Saturday, October 11, 2014

Maihinnousu by Riikka Ala-Harja

EDIT: I wrote this entry before learning about the media circus that went on around the novel, and for good or bad, I now have a slightly different view on the story setting. The below is what happens when I do my best not to know anything in advance about the story I'm going to read. 

This may be a language, cultural, and personal issue, but whenever I read a book written in Finnish where the main character either goes to spend time with people who are not not raised or lived long in Finland--but the author is--I scrutinize the book more for cultural inaccuracies. Usually I don't even look hard for them: it's really hard to write about experiences you've never encountered in an authentic voice.

So yeah. I first checked the back cover of Maihinnousu, and I put the book back on the shelf because the novel was described as a story "[...] about a French woman, who is about to lose both her husband and her child." Great, the story will be dotted with stereotypical cues about Frenchness. She'll probably start her day with cafe au lait and walk around in a beret, carrying a baguette.

But then I forgot about reading the blurb, and grabbed the book about a month later because it looked conveniently short for me to read in between other stuff.

At first, I thought Maihinnousu is about a linguistically gifted Finnish woman who was giving tours in Normandy in German, English, and French and building a new life there. When it turns out that she's French, I had a hard time to adjust. There was nothing French about her.
But then again--does there need to be? Ala-Harja just lets her character be. I don't know if it's possible to separate the individual from the cultural background completely, but I was happy to see Ala-Harja not resort to stereotyping as ways of making her readers get where the character was from.

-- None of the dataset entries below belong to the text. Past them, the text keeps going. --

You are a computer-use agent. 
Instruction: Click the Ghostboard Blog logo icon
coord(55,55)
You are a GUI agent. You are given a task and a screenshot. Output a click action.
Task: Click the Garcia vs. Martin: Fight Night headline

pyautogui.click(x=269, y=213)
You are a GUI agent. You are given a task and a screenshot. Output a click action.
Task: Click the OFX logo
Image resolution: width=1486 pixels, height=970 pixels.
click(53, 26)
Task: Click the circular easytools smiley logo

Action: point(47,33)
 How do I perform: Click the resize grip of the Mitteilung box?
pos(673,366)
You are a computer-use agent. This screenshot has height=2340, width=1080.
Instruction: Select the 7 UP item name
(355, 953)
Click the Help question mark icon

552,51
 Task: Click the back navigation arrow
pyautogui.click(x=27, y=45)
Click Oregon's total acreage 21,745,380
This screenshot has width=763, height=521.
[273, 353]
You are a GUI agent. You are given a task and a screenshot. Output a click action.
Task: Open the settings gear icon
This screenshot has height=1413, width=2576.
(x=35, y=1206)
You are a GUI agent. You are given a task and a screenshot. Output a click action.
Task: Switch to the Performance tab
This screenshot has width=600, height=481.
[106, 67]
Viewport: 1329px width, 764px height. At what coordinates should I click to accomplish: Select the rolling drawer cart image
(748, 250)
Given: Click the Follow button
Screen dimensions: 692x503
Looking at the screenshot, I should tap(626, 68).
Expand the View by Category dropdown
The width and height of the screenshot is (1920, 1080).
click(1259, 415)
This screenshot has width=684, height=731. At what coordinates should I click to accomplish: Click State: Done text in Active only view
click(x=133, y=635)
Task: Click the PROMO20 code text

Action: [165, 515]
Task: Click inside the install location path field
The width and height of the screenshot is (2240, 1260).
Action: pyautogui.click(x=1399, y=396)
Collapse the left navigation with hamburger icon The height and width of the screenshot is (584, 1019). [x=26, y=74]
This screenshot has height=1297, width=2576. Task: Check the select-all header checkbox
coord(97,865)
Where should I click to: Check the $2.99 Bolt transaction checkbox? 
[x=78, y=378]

And perhaps that's the genius behind this gut-wrenching, short novel: it's not a story about a Frenchwoman who has to make tough decisions, or a woman living in France needing to make tough decisions; it's about a human who is in a crappy situation and needs to emerge out of it as a winner. It's a universal story.

Then, it also made sense for Ala-Harja to place her story in Normandy: in Finnish, the word used for invasion in the term "invasion of Normandy," maihinnousu, can also mean getting off a boat, or getting onto solid ground after being on the sea. Throughout the novel the character's daily job of making history more personal for tourists is juxtaposed with her own life, where her daughter's body is quite literally invaded by cancer, her marriage has been invaded by another woman, and her home is invaded by a man who does not love her anymore. She is on a mission to find solid ground in a stormy sea.

The protagonist, whose name I had to look up specifically when I wrote this because it hardly ever comes up in the novel, is also a bit of an unreliable narrator: when she talks about her husband having an affair, I started to get the sneaking suspicion that she was just making it all up. She had never actually seen him together with the other woman, and she was constantly coming up with the wildest scenarios about them. Was there a chance that he had fallen out of love because she was a paranoid loony? He barely gives voice for himself in the novel; most of the time the husband is either physically absent or refusing to talk. It makes for an interesting dynamic.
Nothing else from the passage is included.